El poeta Daniel Atterbom nos relata el siguiente pasaje en una visita a casa de Beethoven:
“Fuimos una tarde a Alsevorstadt y subimos al segundo piso donde vivía. Llamamos a la puerta sin recibir respuesta. Abrimos el picaporte y comprobamos que la puerta estaba abierta y la antesala vacía. Tocamos en la puerta de la habitación de Beethoven y, al no recibir señal alguna, lo hicimos más fuerte. Aunque escuchábamos a alguien que estaba dentro, nadie respondía. Entramos y ¡qué escena presenciamos!: la pared de enfrente estaba llena de grandes hojas de papel cubiertas con marcas de carbón. Beethoven estaba parado cara a ella, dándonos la espalda.

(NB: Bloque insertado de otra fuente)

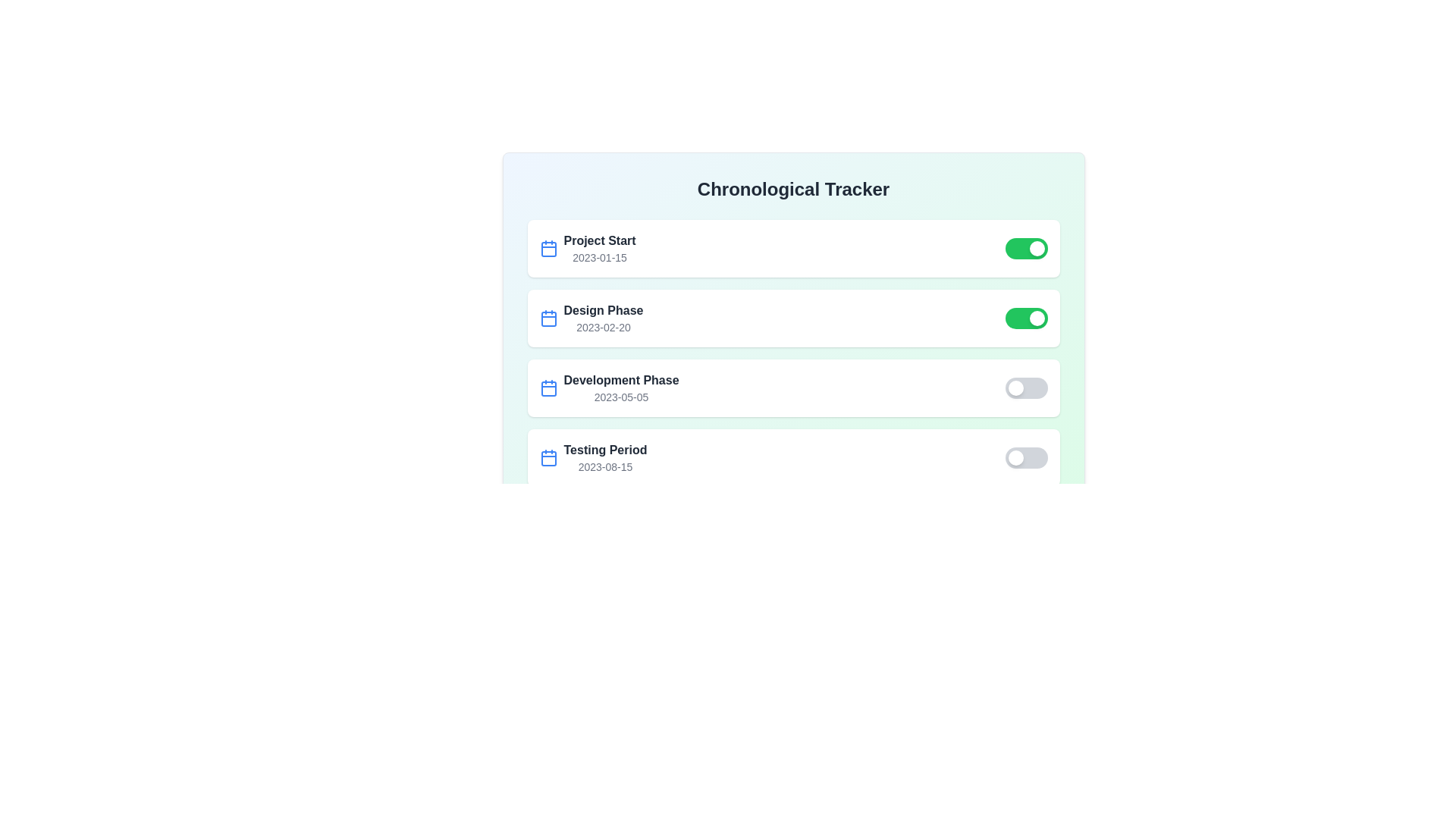 Image resolution: width=1456 pixels, height=819 pixels. Describe the element at coordinates (548, 247) in the screenshot. I see `the calendar icon for the milestone Project Start` at that location.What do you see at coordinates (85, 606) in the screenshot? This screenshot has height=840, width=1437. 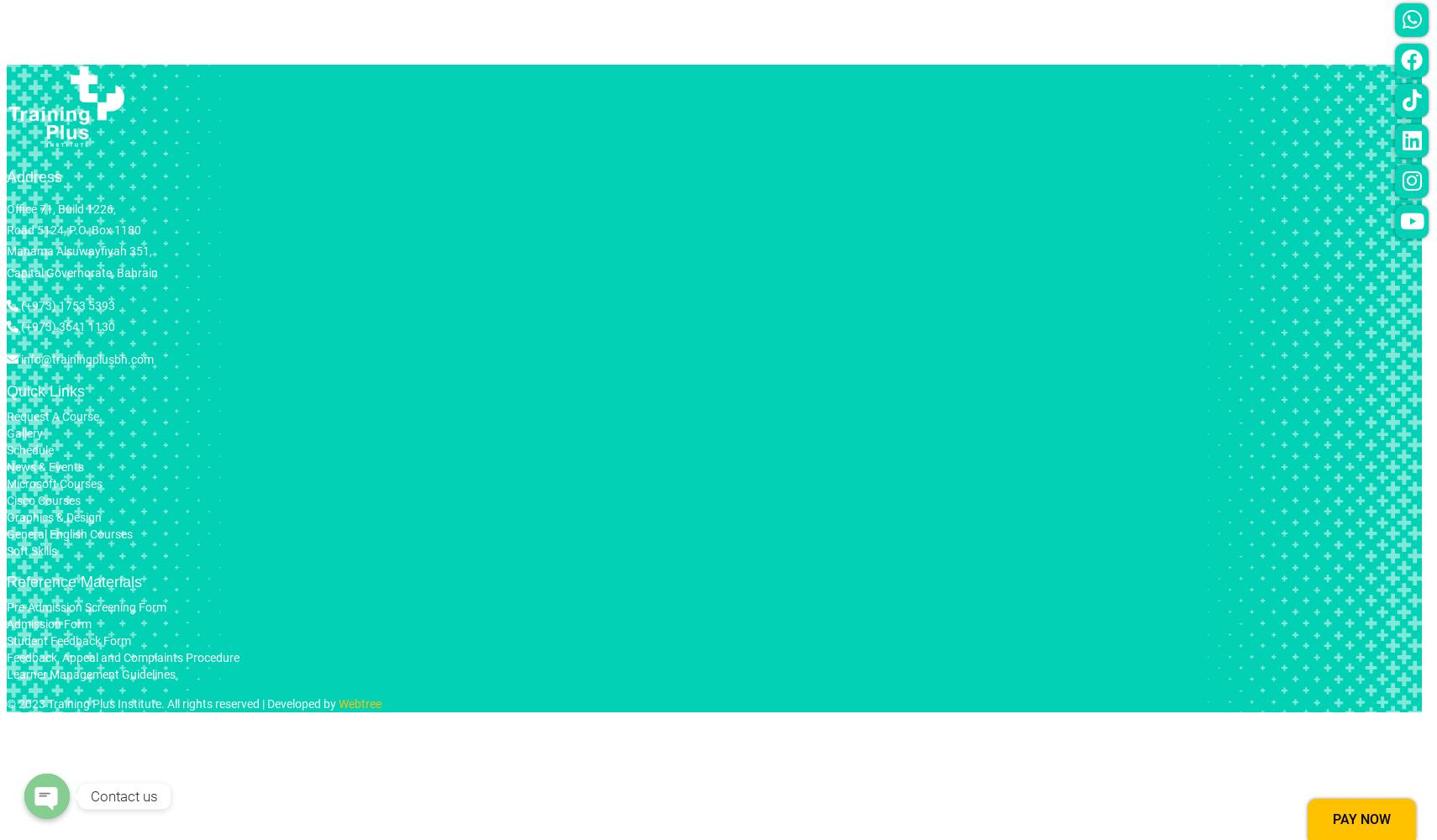 I see `'Pre-Admission Screening Form'` at bounding box center [85, 606].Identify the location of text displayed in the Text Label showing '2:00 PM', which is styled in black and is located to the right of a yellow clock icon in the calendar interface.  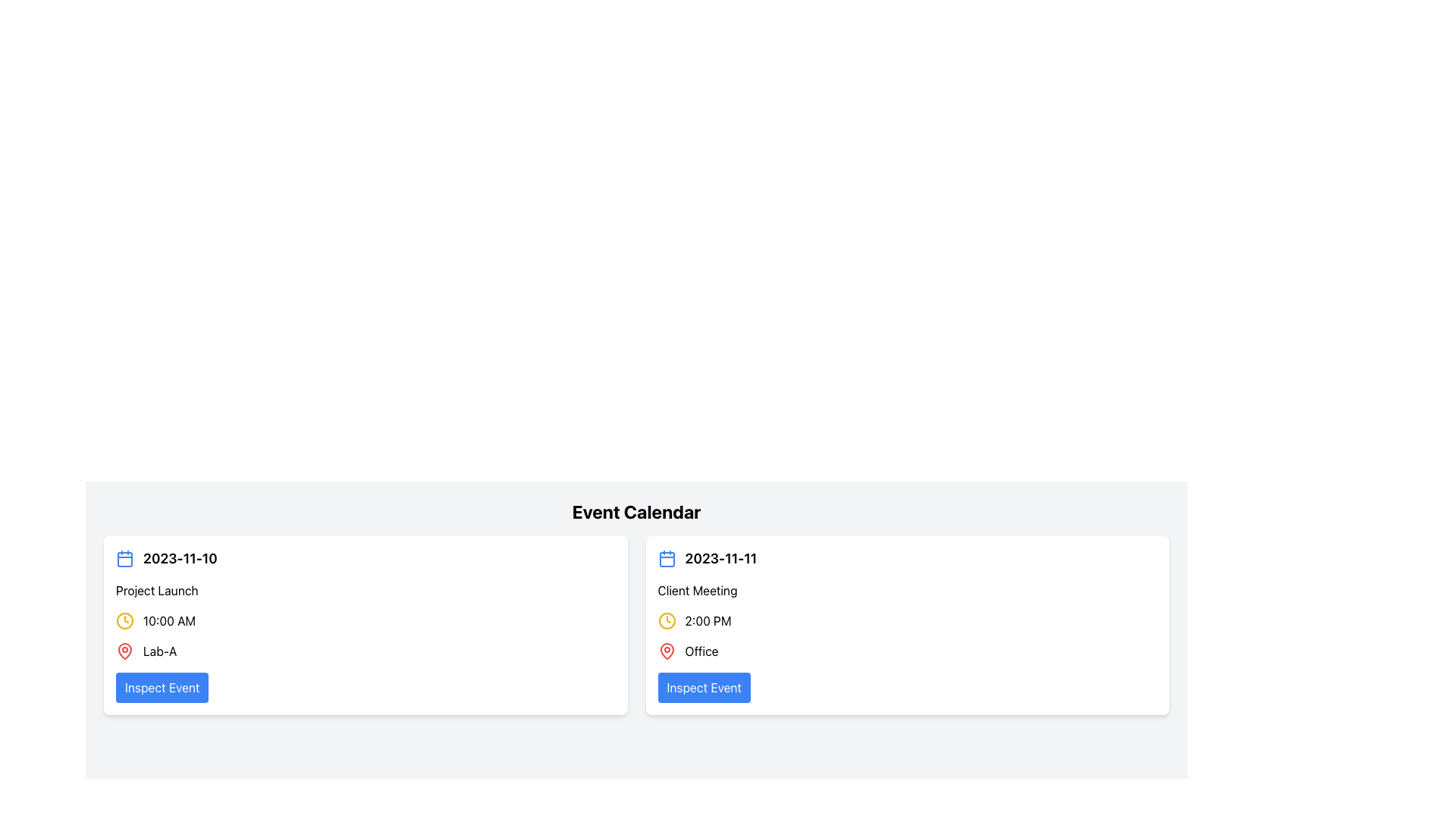
(708, 620). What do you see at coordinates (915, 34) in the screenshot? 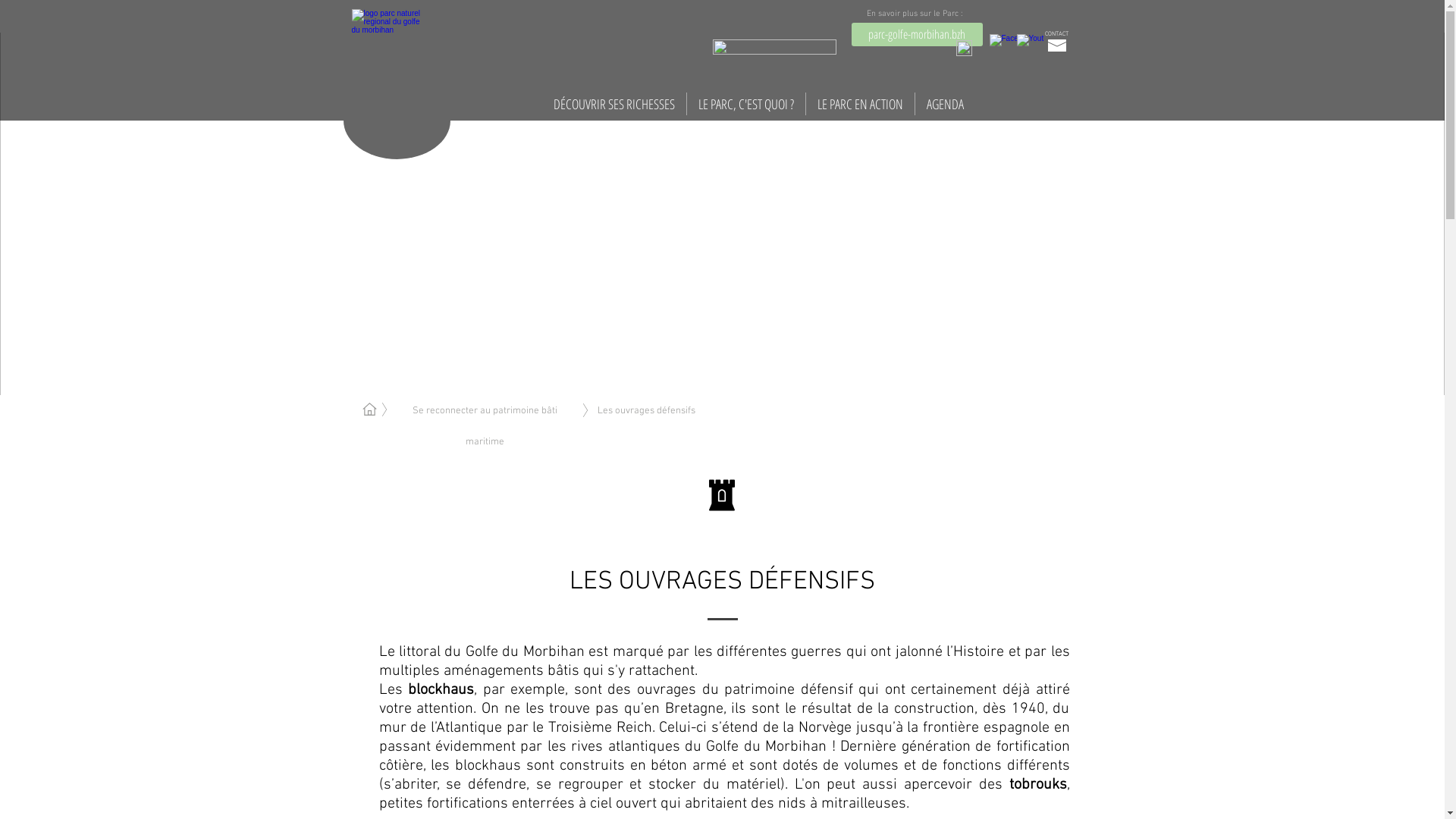
I see `'parc-golfe-morbihan.bzh'` at bounding box center [915, 34].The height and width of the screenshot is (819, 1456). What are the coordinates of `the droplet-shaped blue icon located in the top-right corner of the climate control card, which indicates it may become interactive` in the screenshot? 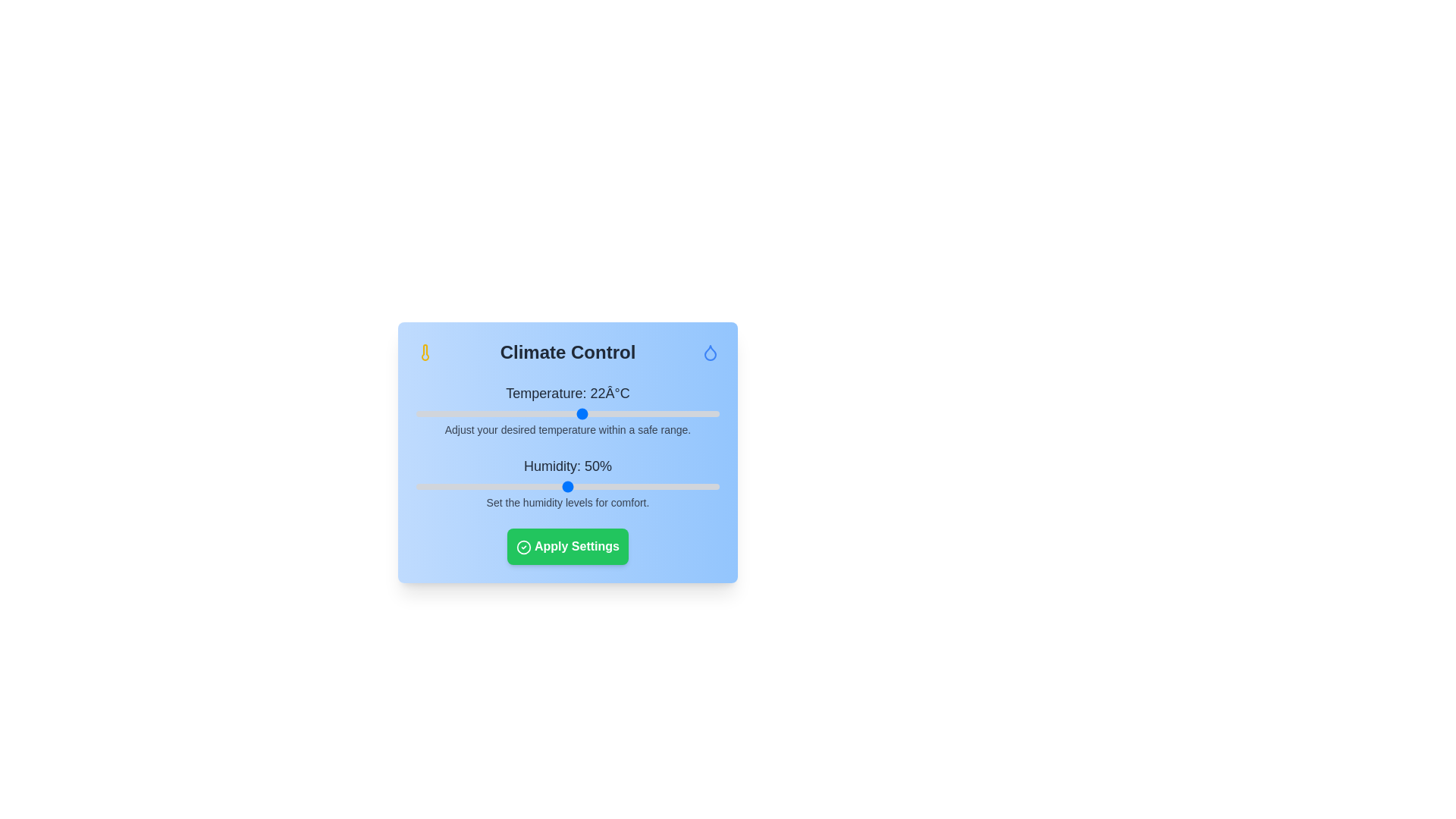 It's located at (709, 353).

Agobiado por el excesivo calor, se había desvestido, quedándose sólo con una camisa ligera, absorto, escribiendo notas en la pared. Con un lápiz, marcaba el tiempo y tocaba unos cuantos acordes en su piano sin cuerdas (ya estaba sordo y no oía nada, así que, para no molestar a los vecinos, le había quitado el sonido). Ni una sola vez se volvió hacia la puerta. Nos miramos con una perplejidad divertida. No tenía sentido requerir la atención del maestro haciéndonos presentes. Lo estuvimos observando mudos de emoción presenciando, quizás, el más alto vuelo de un genio. Hemos visto a Beethonven crear, vayámonos sin que se dé cuenta”.